O PAPEL É O MELHOR OUVINTE, PORQUE NÃO TE ESCUTA SÓ PRA ESPERAR A VEZ DE FALAR






sábado, 28 de agosto de 2010

Horário Político Gratuito

-Otávio Silva


 

    "Um dia, numa rua da cidade, eu vi um velhinho sentado na calçada com uma cuia de esmola e uma viola na mão. O povo parou pra ouvir, ele agradeceu as moedas e cantou essa música, que contava uma história que era mais ou menos assim..." (Raul Seixas)

    Eu e meu filho paramos para ouvi-lo também:

    Durante anos, trabalhei em uma escola. Varri os corredores, limpei as salas, virei os sacos de lixo. Desgrudei chicletes e descobri colas debaixo das mesas, arrumei o cenário de diversas apresentações, guardei coisas que os alunos esqueciam. Fiz de tudo.

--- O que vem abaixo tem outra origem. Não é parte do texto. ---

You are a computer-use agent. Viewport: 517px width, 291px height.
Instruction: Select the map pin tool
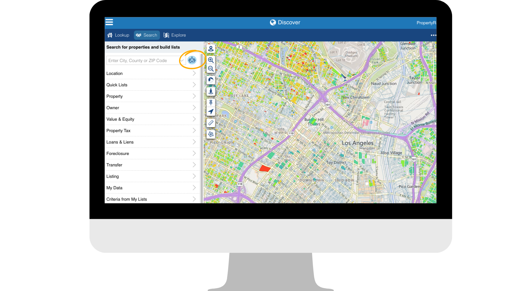click(211, 103)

    Algumas pessoas ali significam muito pra mim até hoje, mas a maioria dos que por ali passavam nunca souberam que eu sequer existi. Passavam por mim como quem passava pela porta de uma sala. Olhavam pra mim com aquele olhar de metrô, sabem? – dizia ele, representando todo ato daqueles dizeres - Aquele olhar que espera ser notado para imediatamente ser desviado. Era triste. Das que tiveram alguma importância em minha vida, guardo principalmente, uma professora de História do oitavo ano. Ou melhor, certa fala em determinada aula dela.

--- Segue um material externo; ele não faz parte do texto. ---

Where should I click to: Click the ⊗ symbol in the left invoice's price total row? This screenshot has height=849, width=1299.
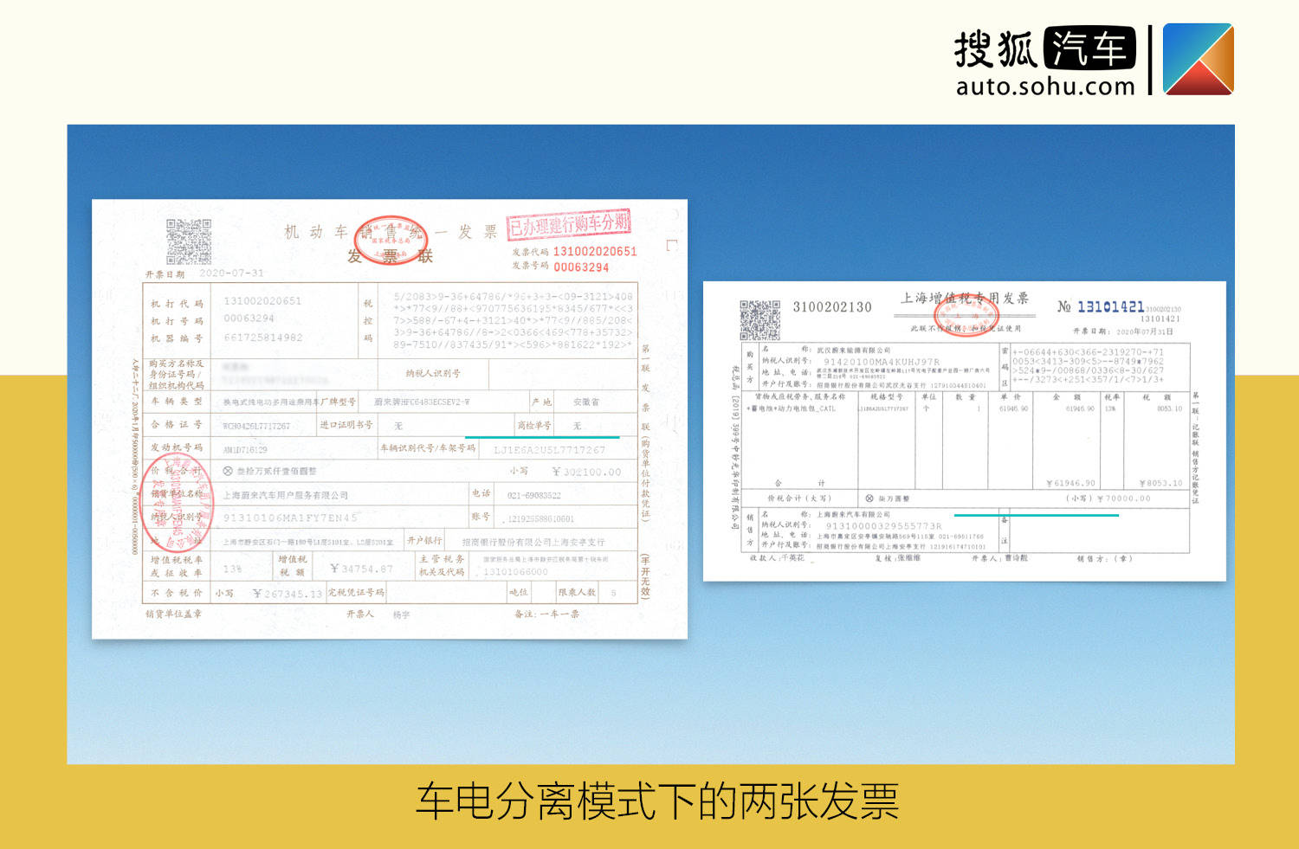pos(228,471)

    Era começo de ano, provavelmente, uma daquelas apresentações que os professores faziam aos alunos novos todo ano. Eu, no corredor largo do segundo andar do prédio da escola, parara sob o sol quente - cujos raios ainda inclinados pela manhã ultrapassavam a moldura da vidraça escancarada - como é característico da época do carnaval, que, mal as aulas haviam começado, já se aproximava.

    Parei para descansar um minutinho. Apoiei um dos cotovelos no parapeito da janela e a mão na ponta seca da vassoura. Com o outro braço, secava os pingos de suor que escorregavam do cabelo para a testa e eventualmente para os olhos, o que já atrapalhava o meu serviço. Virando-me para uma das salas do corredor, a porta entre aberta me permitiu ouvir um pouco da apresentação da professora que me marcou até hoje.

    Ela apresentava sua matéria: povos distantes, em épocas longínquas; sua programação: duas provas durante o semestre... Era incrível a lembrança daquele velhinho. Contava a pontuação das provas, o horário das aulas. Com toda certeza, lembrava-se muito mais agora que os alunos quando deveriam. Disse ela também que muitas vezes se afastaria do conteúdo em si para falar sobre a atualidade, o mundo, e, sobretudo, sobre a Política.

    E aí o que, então, me marcou tanto: disse ela que Política é escolha. Todo tipo de escolha. Neste momento, meu interesse sobre a aula já havia sido notado, e a porta se fechara. Assim como um aluno que tivesse ficado para recuperação, eu não entendi no momento o que ela queria falar. Mas durante anos eu não só carreguei a frase comigo, como também deixei que a frase me carregasse. Hoje eu posso compreender o que ela disse e é isso o que tento dizer pra vocês, jovens que pararam para escutar esse velho de barbas já brancas.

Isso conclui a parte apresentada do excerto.